Die ideale Strategie nicht nur aus wirtschaftspolitischer Perspektive ist es ohnehin, die Brexit-Verhandlungen als Anlass dafür zu nehmen, auch die EU-Verträge neu zu verhandeln. Denn es gibt genug Unwuchten in der europäischen Integration, worauf Kommissionspräsident Juncker in seinem insgesamt fünf Szenarien umfassenden Weißbuch hingewiesen hat. Es wäre also ein idealer Zeitpunkt, über diese Szenarien zu diskutieren – möglichst ergebnisoffen. Gerade aus deutscher Sicht werden solche Verhandlungen von Bedeutung sein, verlieren wir doch mit Großbritannien einen Fürsprecher für offene Märkte und freien Handel, worauf Hans-Werner Sinn sehr deutlich hingewiesen hat. Die Bundesregierung sollte mithin darauf unbedingt insistieren. Hier geht es nicht nur um Geld oder um Exporte. Es geht vermutlich um die Existenz der EU.

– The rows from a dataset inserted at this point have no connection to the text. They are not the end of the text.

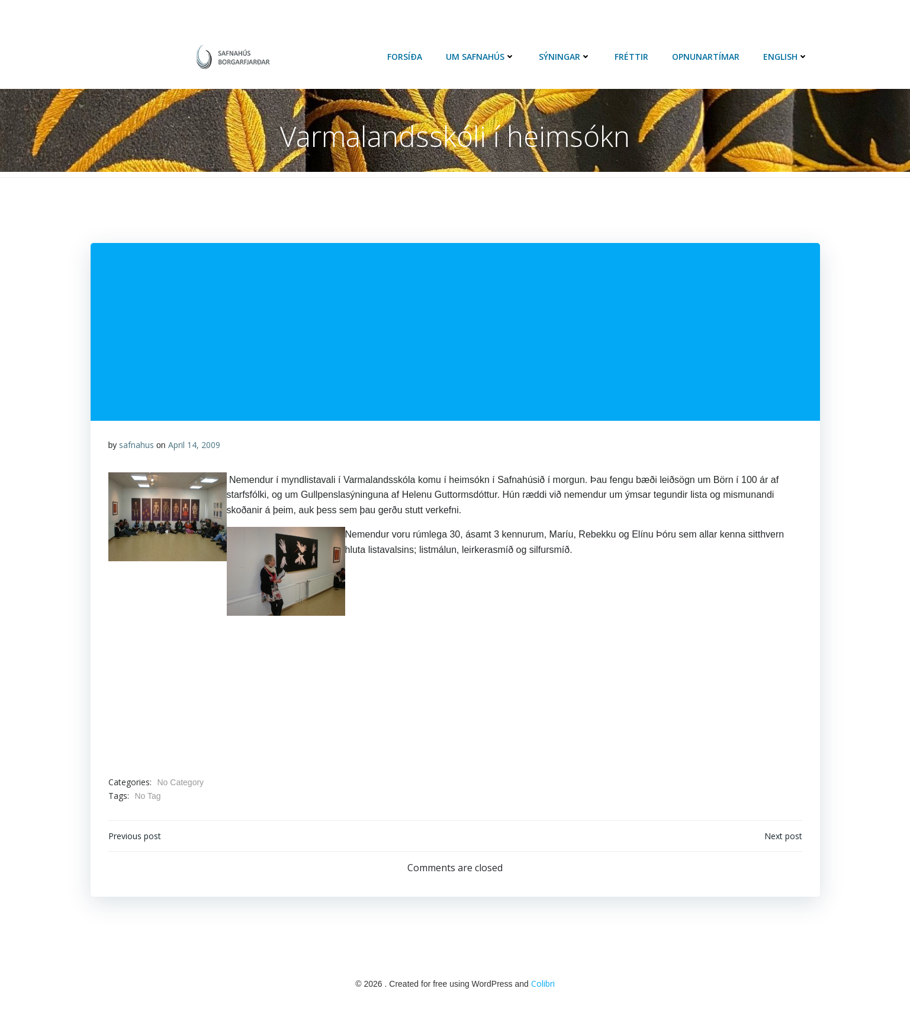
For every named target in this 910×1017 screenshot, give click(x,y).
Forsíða (404, 56)
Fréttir (631, 56)
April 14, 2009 (194, 444)
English (785, 56)
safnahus (136, 444)
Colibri (543, 983)
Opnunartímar (705, 56)
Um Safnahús (480, 56)
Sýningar (565, 56)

Denn die Menschen in Europa, so auch in Deutschland werden genau hinschauen, wie sich die EU entwickelt. Sollte sich der Brexit so auswirken, dass anschließend die Beziehungen in der EU sich zu Lasten eines oder mehrerer der verbleibenden Mitgliedsländer verändern, können weitere Absetzbewegungen nicht ausgeschlossen werden. Wird es also beispielsweise Versuche geben, eine Transferunion zugunsten des sogenannten Südens der EU und zu Lasten der nördlichen Länder geben, könnten in Finnland oder Österreich die Stimmen lauter werden, die EU ebenfalls zu verlassen. Das kann niemand wollen (genauso wenig, wie es rational ist, dass die Briten den Europäischen Binnenmarkt verlassen).

Der Brexit-Fahrplan

Wenn es hingegen gelingt, die europäische Integration von ihrer Einbahnstraße zur „Ever closer Union“ zu einem offenen Prozess mit mehreren Geschwindigkeiten umzubauen und nur den Binnenmarkt – mit oder ohne Freizügigkeit – zum Kern zu machen sowie einige Umverteilungsprogramme ohne großen Nutzen zum Beispiel in der Regionalpolitik auslaufen zu lassen oder wenigstens umzubauen, könnte sogar die britische Öffentlichkeit am Ende einem Verbleib in der nun aus ihrer Sicht deutlich abgespeckten EU zustimmen. Dann wäre der 29. März 2017 kein trauriger Tag, sondern markierte die nächste Stufe der europäischen Integration.